Le conseil municipal de Rivière-sur-Tarn, réuni le lundi 29 juin, a adopté à l'unanimité les sept délibérations soumises au vote. Parmi les mesures phares, la lutte contre les dépôts sauvages de déchets a été renforcée : désormais, un dépôt de plainte systématique sera effectué auprès de la gendarmerie pour tout abandon de déchets hors conteneurs ou non appropriés.
Des tarifs de cantine et un parking en projet
Les élus ont également voté le relèvement des tarifs de la cantine et de la garderie. Par ailleurs, une acquisition foncière pour la création d'un parking à Boyne a été approuvée pour un montant de 125 000 €.
Le conseil a été interpellé sur plusieurs sujets, dont l'offre de l'opérateur Antenne Orange Cellnex, qui propose d'acquérir une parcelle de 20 m² au prix de 51 500 €, avec un loyer annuel de 5 300 €. Les élus ont décidé de négocier une vente à terme d'une durée de 12 ans, ou une somme de 55 000 €.
Incivilités et pesticides à la fontaine
Face aux incivilités constatées sur la commune, une plainte a déjà été déposée à la gendarmerie suite au déversement de pesticides à la fontaine située au cœur du village.

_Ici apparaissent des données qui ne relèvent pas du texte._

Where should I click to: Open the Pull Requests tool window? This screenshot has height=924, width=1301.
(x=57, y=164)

Le maire a souligné que cette démarche s'inscrit dans une politique de tolérance zéro.
Le maire a également fait part d'une rencontre avec le président du conseil départemental, Arnaud Viala. Ce dernier a confirmé que les tranches 2 et 3 (entrées côté sud et est de Rivière-sur-Tarn) sont inscrites au plan quinquennal, et que les études pour l'avant-projet vont pouvoir débuter.

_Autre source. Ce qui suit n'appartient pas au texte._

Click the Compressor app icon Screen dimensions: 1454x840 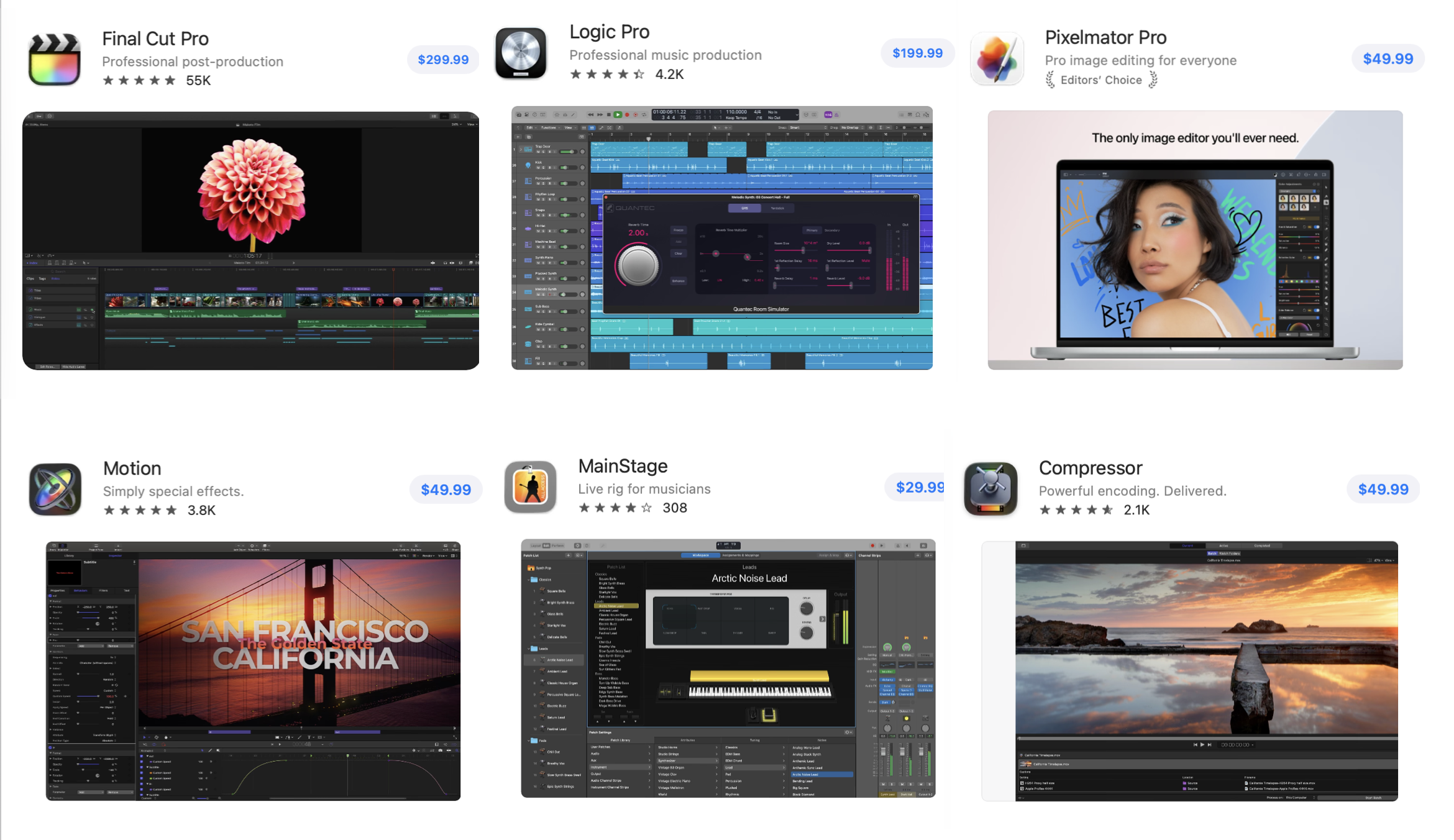990,489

Manque de zones artisanales
Le maire a interpellé Arnaud Viala sur le manque de zones artisanales dans la vallée. Le besoin de zones Ux sur la commune se fait sentir pour permettre aux artisans de s'installer. Il invite les entrepreneurs en recherche d'un lieu d'installation à se faire connaître en mairie, afin d'appuyer une demande de révision du PLUi.
Voie verte et sécurité des piétons
Question récurrente, des habitants s'interrogent sur la possibilité de se rendre de Rivière à Saint-Hilarin sans emprunter la RD907, jugée dangereuse pour les piétons. L'idée d'une voie longeant le Tarn est évoquée. Selon le maire, le projet de voie verte n'est pas abandonné, mais il est à l'arrêt sur la partie Millau – Aguessac, en raison de négociations complexes avec la SNCF. Tant que cette partie n'est pas réalisée, la tranche Aguessac – Le Rozier (11 000 000 €) ne pourra pas être engagée.